E-commerce, the internet and the countless ways technology expands your business come with the trade-off of having to provide all the more security for your business. However, you must go further and have a plan and procedures ensuring security by vendors and other business partners. If you don't, you and your customers could pay the price for a security breach.
Technology, especially e-commerce, may require you to work with vendors or business partners to make your business work. All business operations might not be under your roof anymore. You may outsource to provide your product or service, or for services supporting your business. Vendors might handle financial transactions, manage your web site or business data. Each function or operation assigned to a vendor presents a chance for a security breach.
Vendors can be located anywhere, and might provide services via access to your systems, or by doing work literally a world away. A vendor can also appear to have a local presence, but where is the actual work done or service performed? It could be next door, a few states or an ocean away.
Your business' procedures for securing personal, private and sensitive information should cover the bases on how it is collected, used, stored, accessed and disposed of. One of the first issues to decide is whether you need to have certain data, and who can access it. These questions apply when using vendors - what do you need to share with them to get the job done? The goal is to minimize the risk for a security breach.
What Is Your Business' Duty to Keep It All Secure?
How far you have to go to meet your duty to protect your business, your customers and avoid claims against you can depend on several sources of law and your business contracts. Using care and diligence in choosing the right vendors is just as important.
Privacy laws. Laws can provide structure for your vendor relationships, including mandates protecting privacy. Laws governing your location or jurisdiction, the vendor's and finally, your customers' locations may apply. For example, if your business is located in one state, your vendor is abroad and your customers are in yet other places, pinpointing which laws apply can be complex. Each set of laws could require something different and to different degrees. Enforcement of these laws is another issue. A foreign country could appear to have stringent security and privacy laws, but lack meaningful enforcement.

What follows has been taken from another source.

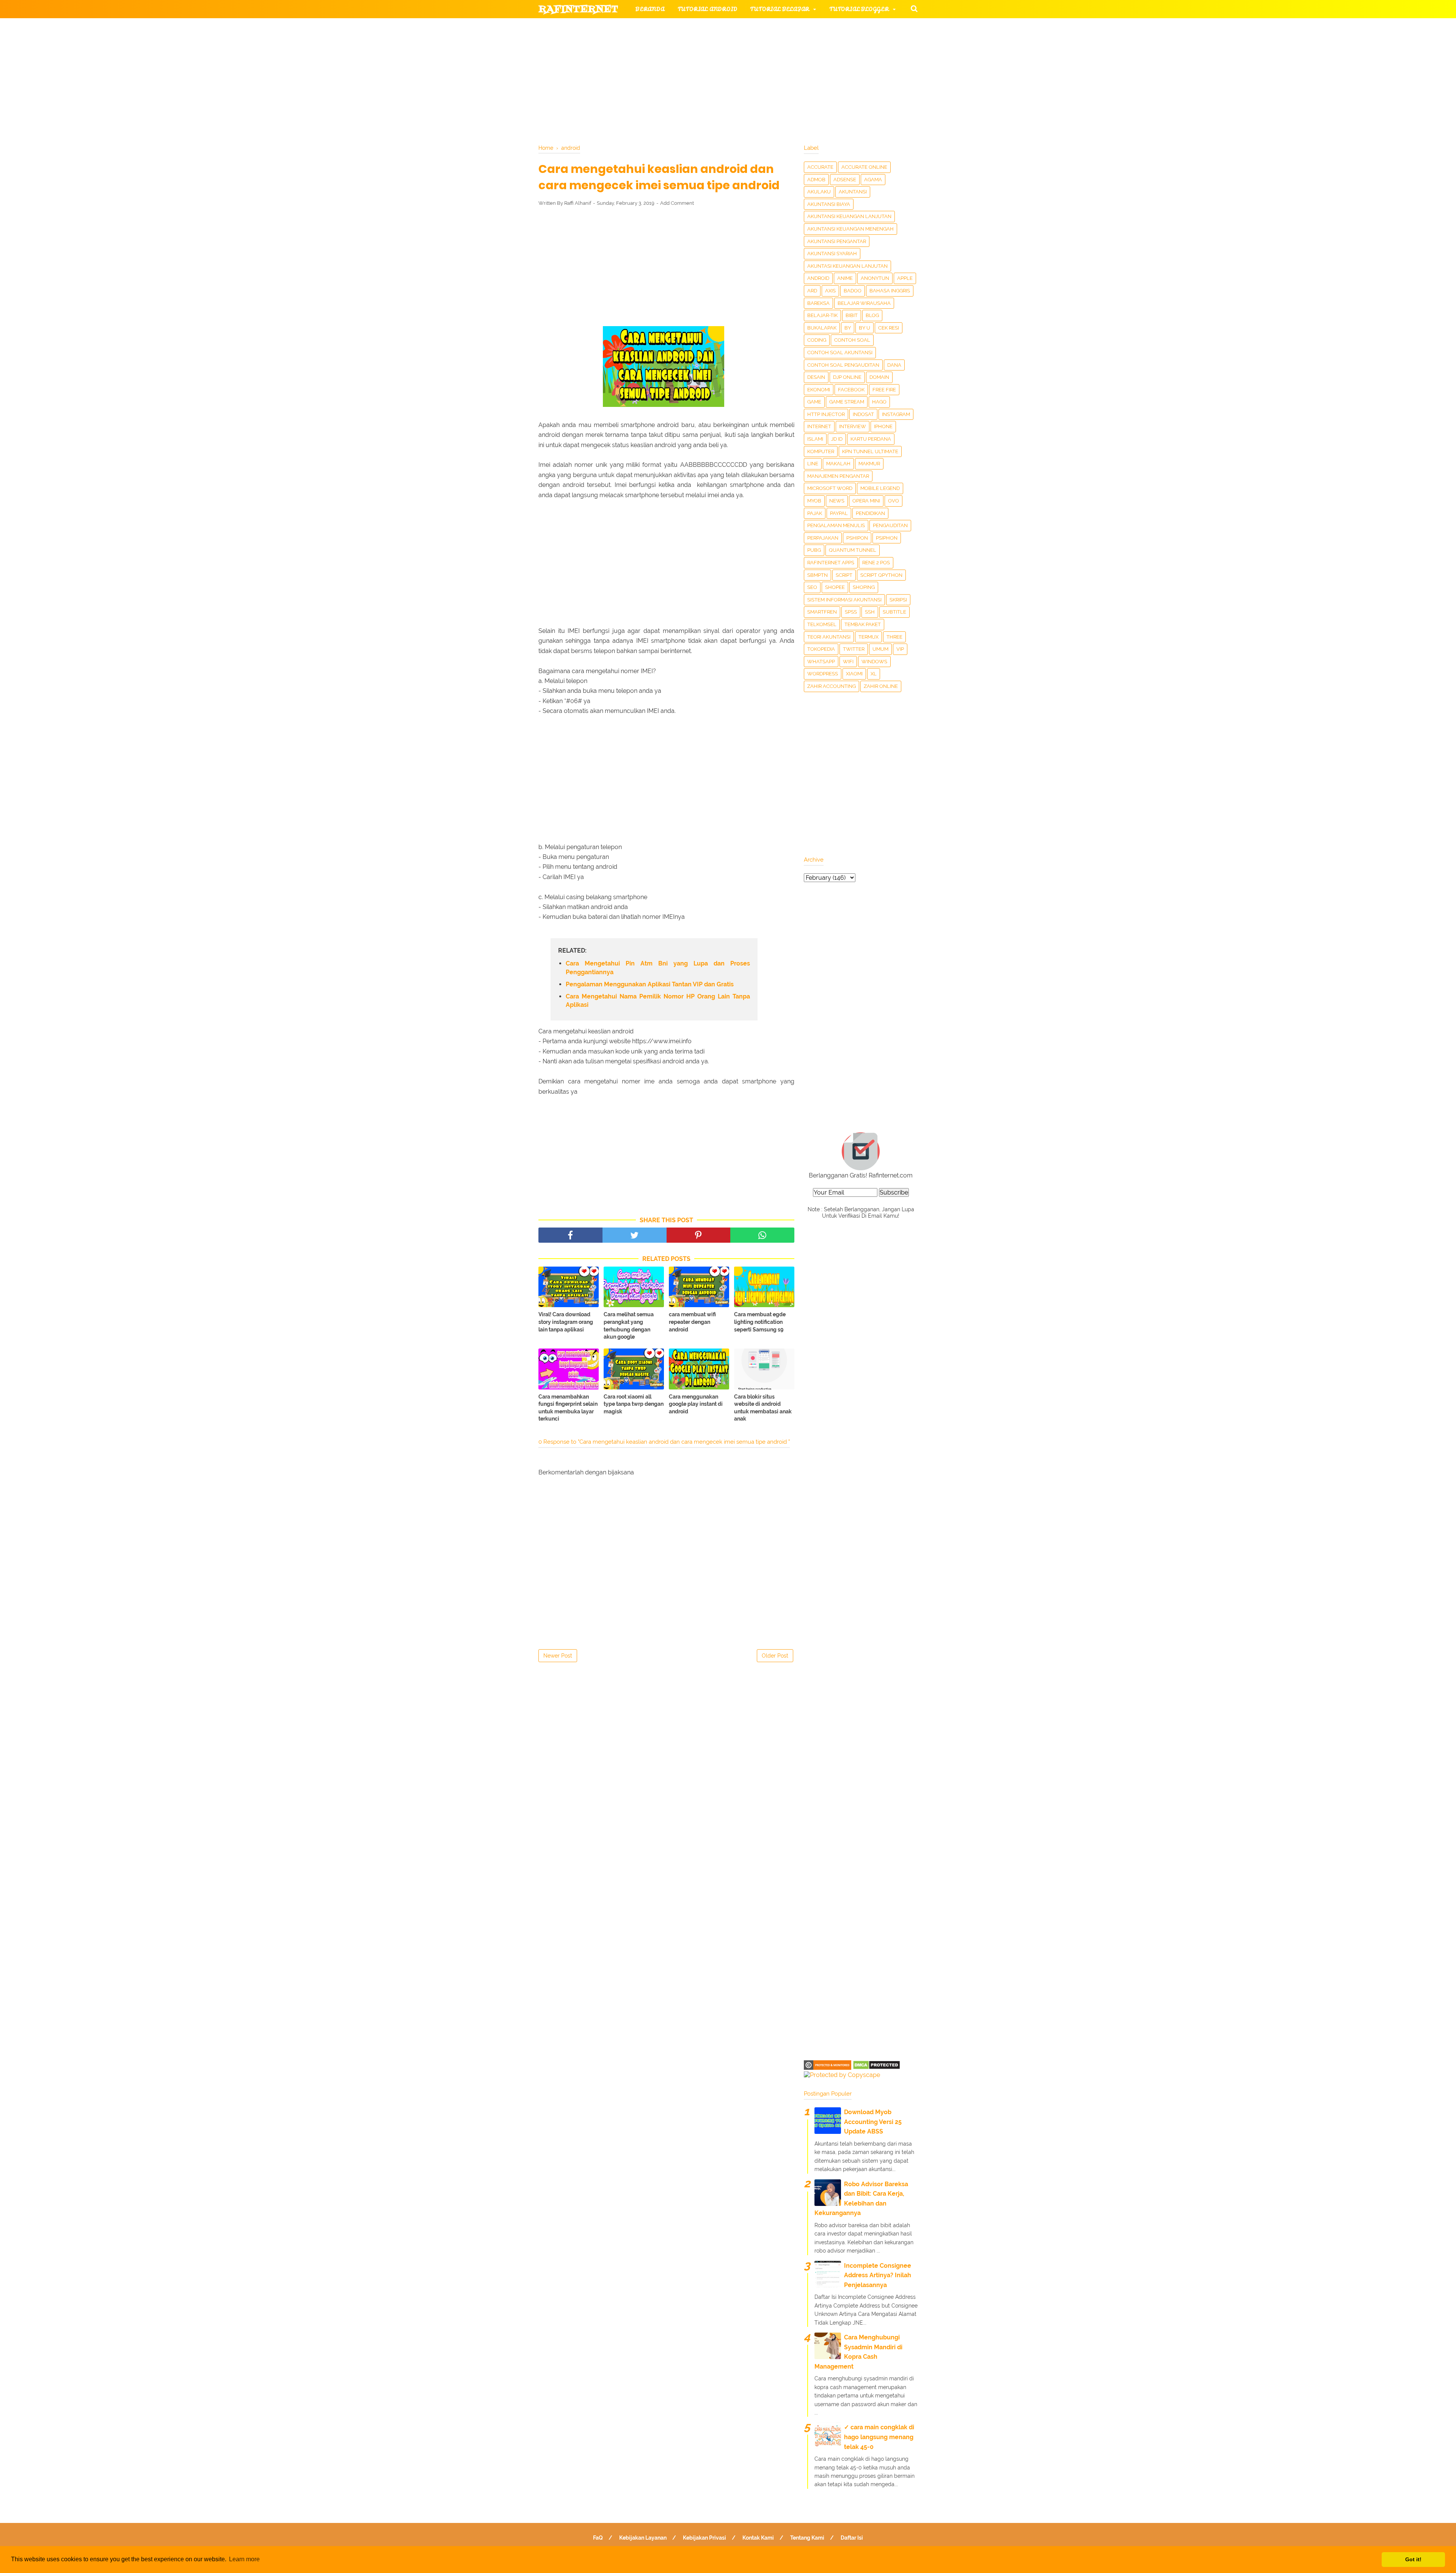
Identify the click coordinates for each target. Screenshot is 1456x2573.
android (818, 278)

Your contract controls. Laws of the places connected to your business, vendors and customers may be unclear. Your vendor contracts, however, can help secure the protection and certainty you're looking for. Your vendor contract could include:
- Threshold privacy provisions based on your business' duties under the law
- Mandates for compliance with your local privacy laws
- Compliance with your company's privacy and security policies
- Disclosure provisions, for example, notice that the vendor is using subcontractors
- Provisions for indemnity if the vendor's breach of privacy or security causes losses to your business
- Clauses stating which law will control if there's a conflict, and in which court claims will be addressed
Draft Your Compliance Plan and Put It in Action
Draft a plan to guide you as you do business with new and existing vendors. Your internal privacy and security policies are a good place to start as you decide what you'll demand from vendors. Compare a vendor's practices and policies to your company's, and pay attention to areas where your company is more stringent. Find out how a vendor will prevent security breaches, and what their response plan is should a problem arise. Also find out how and when you'll be notified should any data or work for your company be compromised.
Demand compliance with your well-planned policies. Reports and updates on your vendor's work, vendor staff training and incidents can help ensure your business is safe and secure.
Questions for Your Attorney
- I canceled a vendor contract due to data security concerns. I don't think there were any privacy or security breaches, so do need to tell my customers about it?
- I use an out-of-state vendor for data processing and record keeping. Does it have to follow our state's privacy laws?
- Do I need to tell my customers if I'm using a vendor and it has access to their personal information?